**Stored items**

....

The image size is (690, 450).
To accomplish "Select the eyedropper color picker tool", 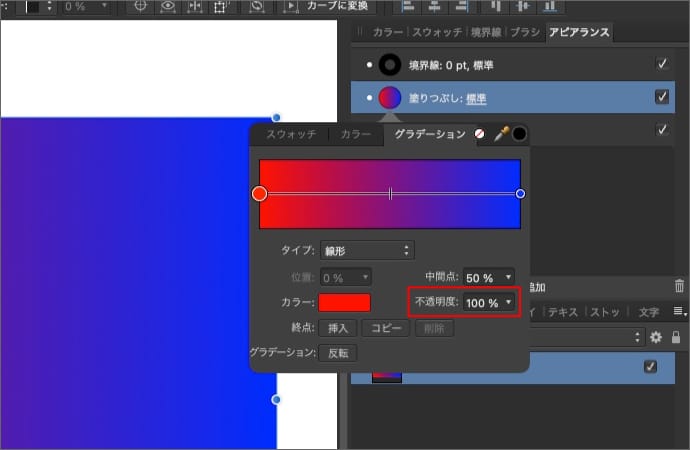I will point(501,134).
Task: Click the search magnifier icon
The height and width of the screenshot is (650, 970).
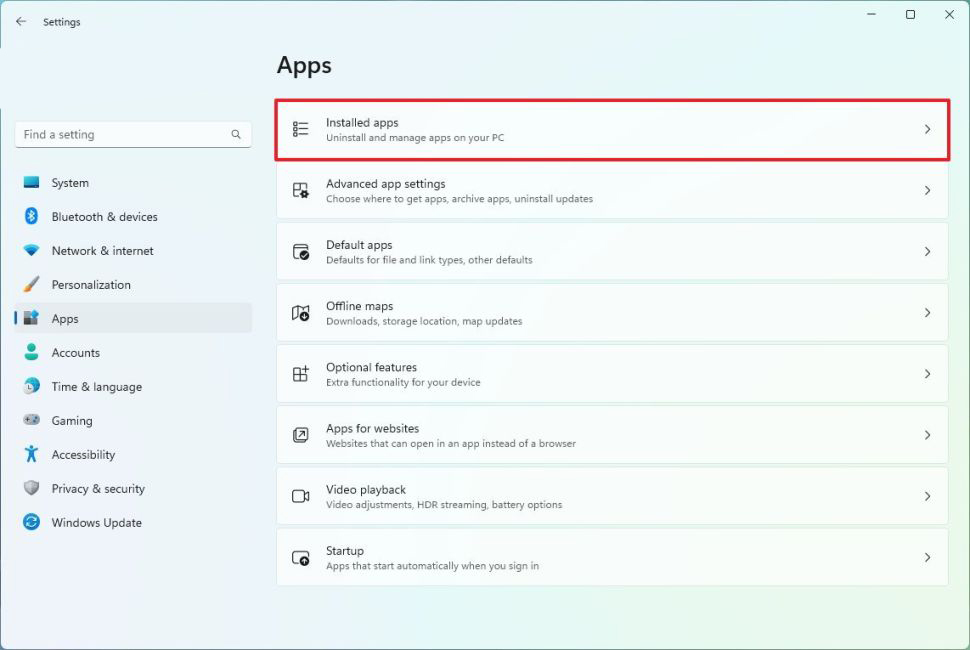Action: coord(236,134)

....

**WHAT YOU NEED TO DO**
What do the lines above say from the line containing "Task: Click the search magnifier icon" through the last line? Quote them exactly, both ends included, and leave out the pictures.

**EXERCISE ANSWER**
Task: Click the search magnifier icon
The height and width of the screenshot is (650, 970).
Action: coord(236,134)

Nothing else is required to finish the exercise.